On Thursday, the designer unveiled his first spring collection for the American label. Handbags are the backbone of Coach's business, but the focus of Vevers's presentation was once again the clothes: Shaggy faux fur coats in pink, purple and green pastel with shearling lapels or hoods, and modish, clean-cut separates in bright candy colors and leopard. Bell-bottomed trousers and clogs appeared again and again. The whole thing had a distinctly swinging '60s -- in some cases, '70s -- vibe, but Vevers insists that his inspiration was rooted in the melting pot of subcultures of New York, ranging from music to skate to surf.
Vevers says he likes "pieces you have a nostalgia for, pieces that stir something in you in an emotional way." For some, that nostalgic feeling might have been found in the wooden-soled clogs or cushy flatforms; others might have been provoked by the drawings of California artist and animator Gary Baseman, whose dark but cute creatures adorned t-shirts, leather bags and intarsia sweaters.

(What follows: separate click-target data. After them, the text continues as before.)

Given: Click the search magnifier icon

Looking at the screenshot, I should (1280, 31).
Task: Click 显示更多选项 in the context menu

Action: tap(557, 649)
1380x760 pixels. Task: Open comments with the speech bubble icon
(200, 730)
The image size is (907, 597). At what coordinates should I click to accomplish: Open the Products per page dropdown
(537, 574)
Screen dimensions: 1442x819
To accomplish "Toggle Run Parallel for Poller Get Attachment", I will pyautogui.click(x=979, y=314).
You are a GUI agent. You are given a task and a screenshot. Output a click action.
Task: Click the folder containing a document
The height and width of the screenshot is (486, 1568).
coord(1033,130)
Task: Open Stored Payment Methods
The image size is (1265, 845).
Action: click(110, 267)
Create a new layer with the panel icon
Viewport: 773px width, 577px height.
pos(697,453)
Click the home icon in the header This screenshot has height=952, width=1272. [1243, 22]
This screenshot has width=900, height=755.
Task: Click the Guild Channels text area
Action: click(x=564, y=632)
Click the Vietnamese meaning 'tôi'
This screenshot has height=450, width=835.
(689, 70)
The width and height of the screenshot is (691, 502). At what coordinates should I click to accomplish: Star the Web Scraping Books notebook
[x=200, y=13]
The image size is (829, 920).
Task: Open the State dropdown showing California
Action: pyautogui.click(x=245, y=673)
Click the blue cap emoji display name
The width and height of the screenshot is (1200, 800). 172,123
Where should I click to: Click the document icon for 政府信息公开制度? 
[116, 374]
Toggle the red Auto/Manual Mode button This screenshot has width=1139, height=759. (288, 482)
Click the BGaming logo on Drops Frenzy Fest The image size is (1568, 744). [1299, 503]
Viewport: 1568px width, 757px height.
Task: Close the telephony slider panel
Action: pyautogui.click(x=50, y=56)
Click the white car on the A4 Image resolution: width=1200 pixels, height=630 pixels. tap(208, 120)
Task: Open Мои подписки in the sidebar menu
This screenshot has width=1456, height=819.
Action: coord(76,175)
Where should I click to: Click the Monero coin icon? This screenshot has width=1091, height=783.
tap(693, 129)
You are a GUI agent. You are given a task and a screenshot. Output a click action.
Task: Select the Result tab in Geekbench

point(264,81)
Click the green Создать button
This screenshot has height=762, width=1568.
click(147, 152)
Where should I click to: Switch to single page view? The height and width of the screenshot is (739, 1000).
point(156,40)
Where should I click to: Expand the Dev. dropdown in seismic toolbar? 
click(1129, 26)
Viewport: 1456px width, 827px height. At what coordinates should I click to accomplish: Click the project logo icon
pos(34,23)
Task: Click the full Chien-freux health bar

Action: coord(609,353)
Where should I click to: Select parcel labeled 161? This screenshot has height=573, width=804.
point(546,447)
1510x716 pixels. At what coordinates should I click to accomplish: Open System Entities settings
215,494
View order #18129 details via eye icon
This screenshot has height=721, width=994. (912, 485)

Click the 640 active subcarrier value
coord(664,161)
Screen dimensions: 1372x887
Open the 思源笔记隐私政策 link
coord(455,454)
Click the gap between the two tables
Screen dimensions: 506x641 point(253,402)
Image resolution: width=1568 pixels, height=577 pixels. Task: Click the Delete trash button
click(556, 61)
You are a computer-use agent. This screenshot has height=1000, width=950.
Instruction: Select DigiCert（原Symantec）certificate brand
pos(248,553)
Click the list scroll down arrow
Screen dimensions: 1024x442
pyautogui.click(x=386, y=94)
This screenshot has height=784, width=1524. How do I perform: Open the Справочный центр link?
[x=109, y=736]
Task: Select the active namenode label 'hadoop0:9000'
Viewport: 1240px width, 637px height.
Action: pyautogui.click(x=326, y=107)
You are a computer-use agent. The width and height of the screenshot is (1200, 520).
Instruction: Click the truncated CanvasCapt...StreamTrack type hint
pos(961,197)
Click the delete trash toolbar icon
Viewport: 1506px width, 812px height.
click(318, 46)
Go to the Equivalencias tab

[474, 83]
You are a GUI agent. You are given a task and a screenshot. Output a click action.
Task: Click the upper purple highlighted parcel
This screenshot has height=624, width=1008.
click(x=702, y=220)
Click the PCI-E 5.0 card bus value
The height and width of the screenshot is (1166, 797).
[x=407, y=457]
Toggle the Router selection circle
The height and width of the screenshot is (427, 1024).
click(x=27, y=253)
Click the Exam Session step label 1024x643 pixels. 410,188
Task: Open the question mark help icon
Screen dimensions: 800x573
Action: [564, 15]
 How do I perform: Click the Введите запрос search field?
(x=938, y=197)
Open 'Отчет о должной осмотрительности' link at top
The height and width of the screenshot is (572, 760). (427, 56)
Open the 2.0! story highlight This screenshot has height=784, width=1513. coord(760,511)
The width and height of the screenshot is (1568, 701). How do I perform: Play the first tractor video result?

And the bags? Those looked much more "Coach" -- that is, the Coach America got to know during Reed Krakoff's 16-year turn as the creative head of the brand. Absent were the western-y suede and leather fringe Vevers showed last season, and in their place were neat, trapeze-shaped messenger bags in colored metallics, alongside structured totes and carryalls in sweet pastels. The classic Coach turnlocks still popped up frequently, as did fall's heavy studding, but the latter didn't have the same midwestern vibe as before.
All in all, it was a standout collection, and Vevers has already gone a long way towards upping Coach's fashion cred. Now we'll have to see if that translates at the cash register.